Sunday, November 25, 2007

When I Grow Up

I talked with my sister by phone this week. We had shared similar experiences recently.

My sister is one of the most resourceful people I know. She's been knitting and crocheting as long as I can remember. A few years ago, she learned to spin yarn. At that point I told her, "Next you'll be raising sheep."

Now she runs the whole process. She raises sheep and sheers them. She cleans and dyes the wool. She spins it into yarn. She knits it, and she also weaves.

She recently had a couple of her weavings accepted in a juried art exhibit. She's not only resourceful; she's good.

She told me about the compliments she had received from other exhibitors. These were people who have been spinning and weaving a long time, folks who were masters of the craft, and they took the time to tell her that they like her work. What a great feeling it is to receive praise and encouragement from people you respect!

Last week I attended a gathering of the Indianapolis Guitar Society for the first time. The IGS is a group of pickers that meets in one member's garage on a Sunday afternoon three or four times a year.

Comer "Moon" Mullens, a former national champion thumb-style guitarist, was the featured performer that day, but several folks took a turn at the mic. These were really good, experienced musicians. Some have toured and done extensive musical work.

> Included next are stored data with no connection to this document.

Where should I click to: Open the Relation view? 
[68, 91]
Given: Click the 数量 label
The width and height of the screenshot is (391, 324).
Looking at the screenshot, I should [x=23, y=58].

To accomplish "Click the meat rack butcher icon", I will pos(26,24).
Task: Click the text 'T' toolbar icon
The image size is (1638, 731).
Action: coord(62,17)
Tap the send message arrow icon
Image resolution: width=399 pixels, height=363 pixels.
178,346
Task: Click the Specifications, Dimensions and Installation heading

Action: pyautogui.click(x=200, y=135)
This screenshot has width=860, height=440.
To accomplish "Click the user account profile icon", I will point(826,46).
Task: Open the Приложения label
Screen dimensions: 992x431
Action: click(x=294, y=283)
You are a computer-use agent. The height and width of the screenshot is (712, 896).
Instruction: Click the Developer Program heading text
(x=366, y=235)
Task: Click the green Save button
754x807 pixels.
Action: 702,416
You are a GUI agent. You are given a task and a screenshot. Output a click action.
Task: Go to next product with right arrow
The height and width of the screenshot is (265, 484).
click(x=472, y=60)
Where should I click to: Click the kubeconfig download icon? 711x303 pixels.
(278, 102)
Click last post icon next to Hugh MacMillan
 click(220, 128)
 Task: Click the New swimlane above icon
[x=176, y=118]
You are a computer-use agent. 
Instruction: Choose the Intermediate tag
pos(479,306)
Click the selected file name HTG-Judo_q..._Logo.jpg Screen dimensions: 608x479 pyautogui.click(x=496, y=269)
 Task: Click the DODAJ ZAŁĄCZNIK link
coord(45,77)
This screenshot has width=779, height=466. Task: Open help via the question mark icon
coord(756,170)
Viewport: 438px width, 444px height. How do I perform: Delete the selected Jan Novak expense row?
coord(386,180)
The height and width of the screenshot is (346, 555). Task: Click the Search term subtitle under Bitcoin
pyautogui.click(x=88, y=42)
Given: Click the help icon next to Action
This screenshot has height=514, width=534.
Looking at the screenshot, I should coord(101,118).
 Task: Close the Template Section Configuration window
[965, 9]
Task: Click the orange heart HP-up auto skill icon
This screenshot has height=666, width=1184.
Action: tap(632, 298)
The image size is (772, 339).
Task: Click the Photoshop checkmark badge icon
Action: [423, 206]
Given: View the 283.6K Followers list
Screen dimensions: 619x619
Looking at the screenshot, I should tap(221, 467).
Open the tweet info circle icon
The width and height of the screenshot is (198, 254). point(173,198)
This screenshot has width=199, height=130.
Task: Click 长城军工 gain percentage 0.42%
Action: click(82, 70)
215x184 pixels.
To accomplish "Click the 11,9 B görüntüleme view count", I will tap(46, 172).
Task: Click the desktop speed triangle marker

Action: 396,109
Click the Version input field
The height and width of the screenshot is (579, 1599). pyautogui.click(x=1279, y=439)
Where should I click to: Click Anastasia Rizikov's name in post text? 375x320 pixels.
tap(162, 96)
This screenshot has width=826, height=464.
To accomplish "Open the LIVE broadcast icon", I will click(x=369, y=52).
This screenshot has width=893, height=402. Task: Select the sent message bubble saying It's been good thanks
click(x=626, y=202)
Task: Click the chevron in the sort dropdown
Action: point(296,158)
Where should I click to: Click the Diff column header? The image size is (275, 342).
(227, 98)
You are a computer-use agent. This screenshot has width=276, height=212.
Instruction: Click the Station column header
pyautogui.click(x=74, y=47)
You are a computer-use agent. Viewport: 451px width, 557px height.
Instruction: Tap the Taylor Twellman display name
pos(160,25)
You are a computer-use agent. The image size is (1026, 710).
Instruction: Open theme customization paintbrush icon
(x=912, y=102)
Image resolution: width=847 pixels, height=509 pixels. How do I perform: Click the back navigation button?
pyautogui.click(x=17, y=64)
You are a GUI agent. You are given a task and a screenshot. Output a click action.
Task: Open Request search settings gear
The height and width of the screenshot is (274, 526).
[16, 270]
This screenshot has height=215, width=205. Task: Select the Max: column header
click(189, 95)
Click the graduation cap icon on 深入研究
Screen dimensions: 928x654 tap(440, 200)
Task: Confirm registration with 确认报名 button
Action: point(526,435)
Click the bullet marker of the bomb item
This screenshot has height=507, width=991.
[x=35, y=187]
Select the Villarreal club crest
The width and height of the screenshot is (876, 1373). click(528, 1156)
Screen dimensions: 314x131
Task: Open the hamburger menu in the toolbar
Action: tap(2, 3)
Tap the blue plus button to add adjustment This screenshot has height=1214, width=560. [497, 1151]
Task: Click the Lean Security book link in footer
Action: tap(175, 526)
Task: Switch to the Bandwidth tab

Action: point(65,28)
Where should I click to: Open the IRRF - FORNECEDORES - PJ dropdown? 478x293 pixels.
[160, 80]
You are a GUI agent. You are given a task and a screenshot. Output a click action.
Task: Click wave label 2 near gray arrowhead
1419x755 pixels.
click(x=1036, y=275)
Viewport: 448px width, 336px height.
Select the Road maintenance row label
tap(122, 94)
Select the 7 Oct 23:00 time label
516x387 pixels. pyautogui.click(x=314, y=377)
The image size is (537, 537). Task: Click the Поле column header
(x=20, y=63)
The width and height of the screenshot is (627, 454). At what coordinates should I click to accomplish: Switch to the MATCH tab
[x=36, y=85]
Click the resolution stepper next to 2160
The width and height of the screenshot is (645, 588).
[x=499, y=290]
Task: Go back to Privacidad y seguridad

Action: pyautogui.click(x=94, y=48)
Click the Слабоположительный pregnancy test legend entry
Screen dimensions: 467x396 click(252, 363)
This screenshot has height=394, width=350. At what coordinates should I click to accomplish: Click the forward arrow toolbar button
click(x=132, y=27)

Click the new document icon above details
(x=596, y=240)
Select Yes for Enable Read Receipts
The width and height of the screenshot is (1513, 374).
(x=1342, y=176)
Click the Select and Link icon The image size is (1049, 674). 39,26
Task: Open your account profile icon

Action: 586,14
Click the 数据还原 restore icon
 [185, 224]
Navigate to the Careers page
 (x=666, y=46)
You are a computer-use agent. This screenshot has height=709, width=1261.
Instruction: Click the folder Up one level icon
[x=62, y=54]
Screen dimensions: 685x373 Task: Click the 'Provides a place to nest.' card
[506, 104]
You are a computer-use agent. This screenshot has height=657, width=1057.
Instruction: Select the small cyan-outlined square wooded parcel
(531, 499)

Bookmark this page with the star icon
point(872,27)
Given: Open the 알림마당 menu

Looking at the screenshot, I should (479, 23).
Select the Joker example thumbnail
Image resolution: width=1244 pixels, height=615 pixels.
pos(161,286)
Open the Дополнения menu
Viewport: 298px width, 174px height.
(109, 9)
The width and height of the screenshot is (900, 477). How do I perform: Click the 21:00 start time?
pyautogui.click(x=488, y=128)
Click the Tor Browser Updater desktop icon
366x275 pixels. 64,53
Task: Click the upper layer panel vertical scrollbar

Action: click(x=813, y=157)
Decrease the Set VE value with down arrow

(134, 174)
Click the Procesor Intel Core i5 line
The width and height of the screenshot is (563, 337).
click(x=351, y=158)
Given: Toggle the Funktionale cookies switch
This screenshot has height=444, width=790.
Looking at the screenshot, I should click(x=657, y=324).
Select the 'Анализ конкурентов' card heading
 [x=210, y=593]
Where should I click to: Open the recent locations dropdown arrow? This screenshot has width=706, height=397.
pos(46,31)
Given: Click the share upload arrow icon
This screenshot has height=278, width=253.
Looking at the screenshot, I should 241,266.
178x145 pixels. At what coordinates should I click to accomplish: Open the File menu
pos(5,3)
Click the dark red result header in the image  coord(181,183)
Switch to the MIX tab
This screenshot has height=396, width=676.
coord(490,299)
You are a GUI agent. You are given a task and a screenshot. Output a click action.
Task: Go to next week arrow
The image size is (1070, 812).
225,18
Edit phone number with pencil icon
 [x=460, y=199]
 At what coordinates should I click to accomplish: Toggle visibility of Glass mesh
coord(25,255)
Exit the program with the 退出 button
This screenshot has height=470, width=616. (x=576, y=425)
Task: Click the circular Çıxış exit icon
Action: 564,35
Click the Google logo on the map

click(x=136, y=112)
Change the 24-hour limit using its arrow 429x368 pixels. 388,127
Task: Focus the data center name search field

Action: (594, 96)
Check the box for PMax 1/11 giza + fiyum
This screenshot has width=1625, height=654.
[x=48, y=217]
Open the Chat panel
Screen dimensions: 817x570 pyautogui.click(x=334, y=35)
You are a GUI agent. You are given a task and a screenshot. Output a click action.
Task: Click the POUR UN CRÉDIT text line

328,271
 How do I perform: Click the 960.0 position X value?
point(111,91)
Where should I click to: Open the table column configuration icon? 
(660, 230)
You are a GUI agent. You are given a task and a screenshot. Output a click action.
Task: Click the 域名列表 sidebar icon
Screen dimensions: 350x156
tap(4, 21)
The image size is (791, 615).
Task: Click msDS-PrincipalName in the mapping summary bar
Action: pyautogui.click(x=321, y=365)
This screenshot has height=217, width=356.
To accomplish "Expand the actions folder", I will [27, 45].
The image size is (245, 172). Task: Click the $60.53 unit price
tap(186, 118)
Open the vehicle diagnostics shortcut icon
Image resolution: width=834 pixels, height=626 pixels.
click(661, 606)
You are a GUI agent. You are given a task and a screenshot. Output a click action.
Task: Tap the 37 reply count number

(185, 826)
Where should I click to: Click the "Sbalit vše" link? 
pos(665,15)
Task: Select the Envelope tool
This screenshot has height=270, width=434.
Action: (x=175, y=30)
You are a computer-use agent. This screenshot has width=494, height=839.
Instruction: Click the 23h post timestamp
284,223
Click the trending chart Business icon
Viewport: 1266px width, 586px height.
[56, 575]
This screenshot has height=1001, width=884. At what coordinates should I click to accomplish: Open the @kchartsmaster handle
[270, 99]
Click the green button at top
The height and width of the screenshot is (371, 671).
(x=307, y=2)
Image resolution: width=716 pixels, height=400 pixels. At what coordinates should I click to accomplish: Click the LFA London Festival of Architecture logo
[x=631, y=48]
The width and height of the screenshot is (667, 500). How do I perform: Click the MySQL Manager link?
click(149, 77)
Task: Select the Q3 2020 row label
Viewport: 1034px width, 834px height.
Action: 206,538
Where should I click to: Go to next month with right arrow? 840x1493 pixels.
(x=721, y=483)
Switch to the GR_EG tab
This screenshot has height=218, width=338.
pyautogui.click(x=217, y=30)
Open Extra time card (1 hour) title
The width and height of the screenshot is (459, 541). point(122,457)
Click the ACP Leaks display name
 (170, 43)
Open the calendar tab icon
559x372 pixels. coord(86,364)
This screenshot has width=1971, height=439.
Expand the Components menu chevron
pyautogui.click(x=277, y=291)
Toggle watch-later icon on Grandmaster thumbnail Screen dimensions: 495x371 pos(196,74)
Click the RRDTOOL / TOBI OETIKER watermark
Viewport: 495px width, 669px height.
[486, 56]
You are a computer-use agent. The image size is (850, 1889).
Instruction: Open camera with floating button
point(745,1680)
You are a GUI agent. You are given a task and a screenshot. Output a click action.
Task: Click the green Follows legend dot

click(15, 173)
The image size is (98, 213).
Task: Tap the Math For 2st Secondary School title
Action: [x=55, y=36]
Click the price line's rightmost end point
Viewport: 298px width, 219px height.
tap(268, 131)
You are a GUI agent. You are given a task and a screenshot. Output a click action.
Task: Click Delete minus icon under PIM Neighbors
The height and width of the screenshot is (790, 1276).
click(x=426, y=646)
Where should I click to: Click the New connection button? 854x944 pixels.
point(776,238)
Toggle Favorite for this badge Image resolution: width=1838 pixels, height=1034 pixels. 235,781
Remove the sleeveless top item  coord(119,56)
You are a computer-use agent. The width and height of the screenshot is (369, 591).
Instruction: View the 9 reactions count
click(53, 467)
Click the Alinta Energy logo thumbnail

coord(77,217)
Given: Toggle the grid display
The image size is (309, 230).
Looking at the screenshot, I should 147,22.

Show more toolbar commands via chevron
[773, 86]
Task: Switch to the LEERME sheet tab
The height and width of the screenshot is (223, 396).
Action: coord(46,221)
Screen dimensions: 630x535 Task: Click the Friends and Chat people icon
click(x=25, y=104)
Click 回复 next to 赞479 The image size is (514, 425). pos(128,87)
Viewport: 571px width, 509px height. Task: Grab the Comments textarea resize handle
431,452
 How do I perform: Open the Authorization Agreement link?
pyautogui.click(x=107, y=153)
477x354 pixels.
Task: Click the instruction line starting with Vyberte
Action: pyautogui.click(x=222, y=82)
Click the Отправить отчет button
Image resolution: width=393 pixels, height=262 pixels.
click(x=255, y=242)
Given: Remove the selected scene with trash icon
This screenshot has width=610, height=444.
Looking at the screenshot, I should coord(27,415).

I arrived late, so my "reward" was that my turn on the stool was immediately after Mr. Mullens. [Note: I have a new musical high point. It's the day that Moon Mullens opened for me.] Later, a few of the fine pickers paid me compliments like how cleanly I played. Now that will help a fellow keep practicing!

When I grow up, I want to be a respectable player. I would be nice to be the kind of guy who made folks wonder, "What was he like back in the day?" But more than that, I want to be the kind of player that can offer compliments, support and encouragement to the younger folks coming along behind me.

That would make life worthwhile.

Sunday, November 18, 2007

Andra Moran

Andra Moran is a very talented singer, guitarist and songwriter from California, now living in Nashville. She's also part of my tribe of Christians, the Christian Church (Disciples of Christ).

I first became aware of Andra when we each appeared on a compilation CD, Disciples Sampler. Then, along with a few thousand Disciples, I've been blessed by her presence in the worship band at General Assemblies (the biennial gathering of U.S. and Canadian Disciples) in Portland and Fort Worth.

This past week, Andra led worship at a conference on new church planting for a group sixty or so pastors, lay leaders, and denominational leaders. Her musical gifts are obvious, but Andra is also a very gifted worship leader. She skillfully led us through three days and five worship services, stitching it all together nicely with coffee. (In a way, you just had to be there.)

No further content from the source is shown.